>> start Supplied records
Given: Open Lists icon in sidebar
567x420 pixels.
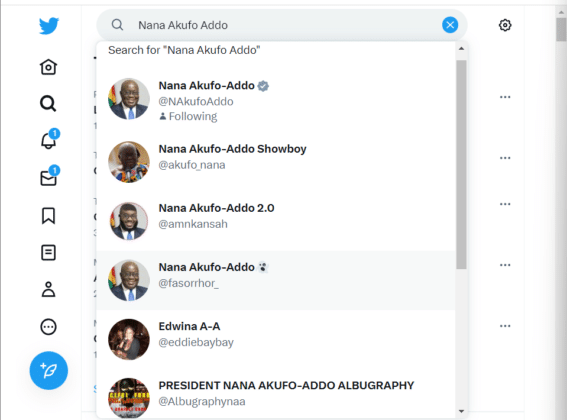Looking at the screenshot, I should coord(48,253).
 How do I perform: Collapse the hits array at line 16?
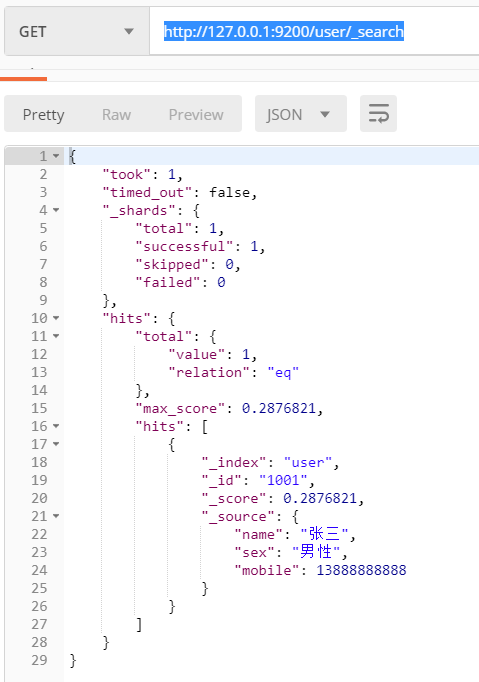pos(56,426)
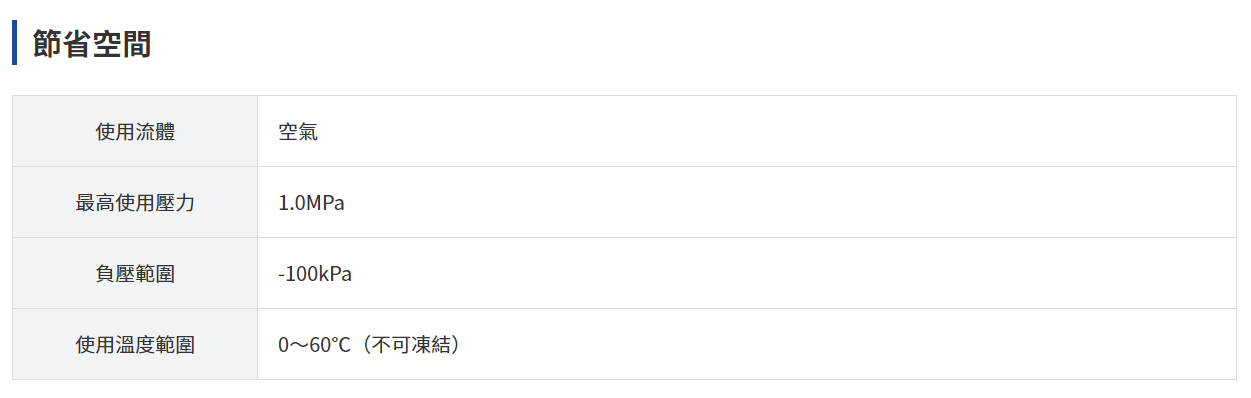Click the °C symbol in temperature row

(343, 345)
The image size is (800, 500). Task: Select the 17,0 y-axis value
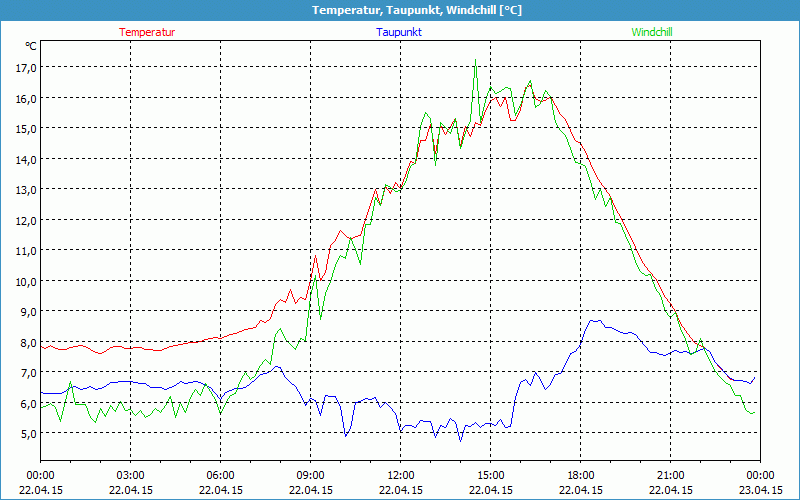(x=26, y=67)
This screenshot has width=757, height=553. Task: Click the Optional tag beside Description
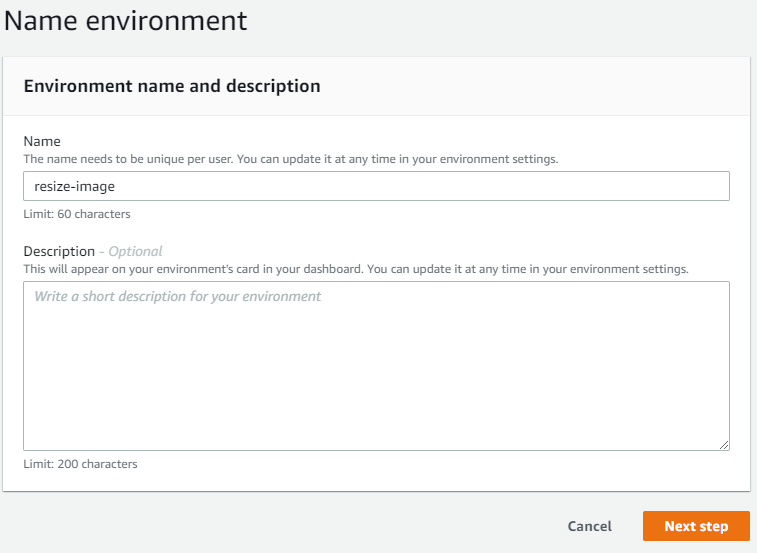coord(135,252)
>> end Supplied records
- Exercise goal:
Lay out all the rows above as a numbered list, skipping any blank lines and leaving the pictures out.

- The reply:
1. Given: Open Lists icon in sidebar
2. 567x420 pixels.
3. Looking at the screenshot, I should coord(48,253).
4.  How do I perform: Collapse the hits array at line 16?
5. pos(56,426)
6. Click the °C symbol in temperature row
7. (343, 345)
8. The image size is (800, 500). Task: Select the 17,0 y-axis value
9. (x=26, y=67)
10. This screenshot has width=757, height=553. Task: Click the Optional tag beside Description
11. coord(135,252)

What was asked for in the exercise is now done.